Raccoons have been a problem at McCallum High School in Austin in the past, but it's been getting increasingly worse, according to a report from the school's newspaper, The Shield. A few weeks ago, a dead raccoon caused "widespread and odorous torment" in the school's main building. Now, the school has reported more than a handful of incidents involving the furry critters.
Two raccoons reportedly entered the school's main hallway through a weak ceiling tile. "I was walking down the hallway and I heard a loud 'slam' noise almost," student Ava Bernitz told the school newspaper. "And then I looked and saw two little raccoons walking around; one of them was climbing up the wall.

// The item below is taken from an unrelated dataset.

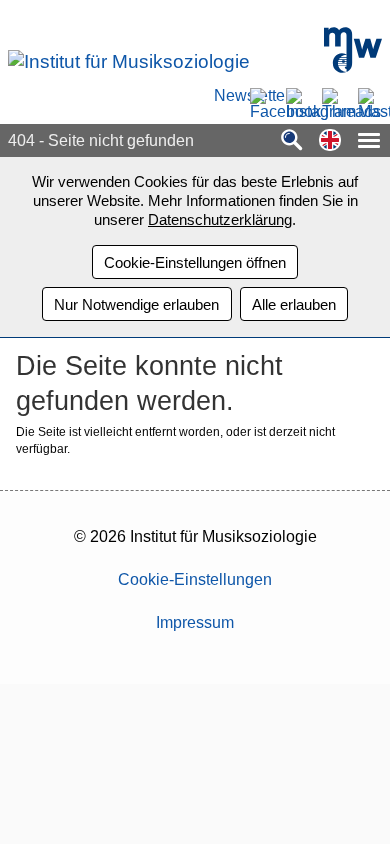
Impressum (195, 622)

One runs straight down the hallway, and the other turns — and then as I was watching, I start recording—and (it) runs down the hallway and then comes running at me, and I thought it was gonna attack me, and I was really scared; (luckily) it did not."
One of the raccoons was corralled just 5 minutes after it was discovered by a campus safety monitor. The second one made its way into a classroom, "startling" the students inside. "I thought that someone’s cat had gotten in for some reason, but as I see it running around the classroom, I realize it's a raccoon," student Thea Cahoon said. "It ran under my chair into the back corner of the classroom and everyone was screaming and stood on their chairs. It kept running and ran into (a teacher's) little office, and we were all sitting there, screaming."
This classroom was evacuated while several staff members tried to capture the raccoon using a trash can. The animal reportedly hid under a desk and urinated on the floor until it was captured and subsequently released.
Shortly after, a third raccoon was discovered entering the building, falling through the ceiling into a classroom. It escaped through another ceiling tile. This marks the third raccoon sighting in about 30 minutes.
"Honestly, they’re probably gonna be back in tonight. because this school's like a sponge; there's holes everywhere," Campus Safety Monitor Bob Bedard said. "There's squirrels and rats and other things; it's a 70-year-old building."
Bedard said it's likely these raccoons are babies of a raccoon that was found at the school a few years ago. "During the pandemic, there was this crippled raccoon, its front paw was crippled. And it had babies. It had four babies to begin with and then three, but I think the ones that we saw today were grown-up raccoons that grew up at McCallum. They’re true McCallum raccoons," Bedard said.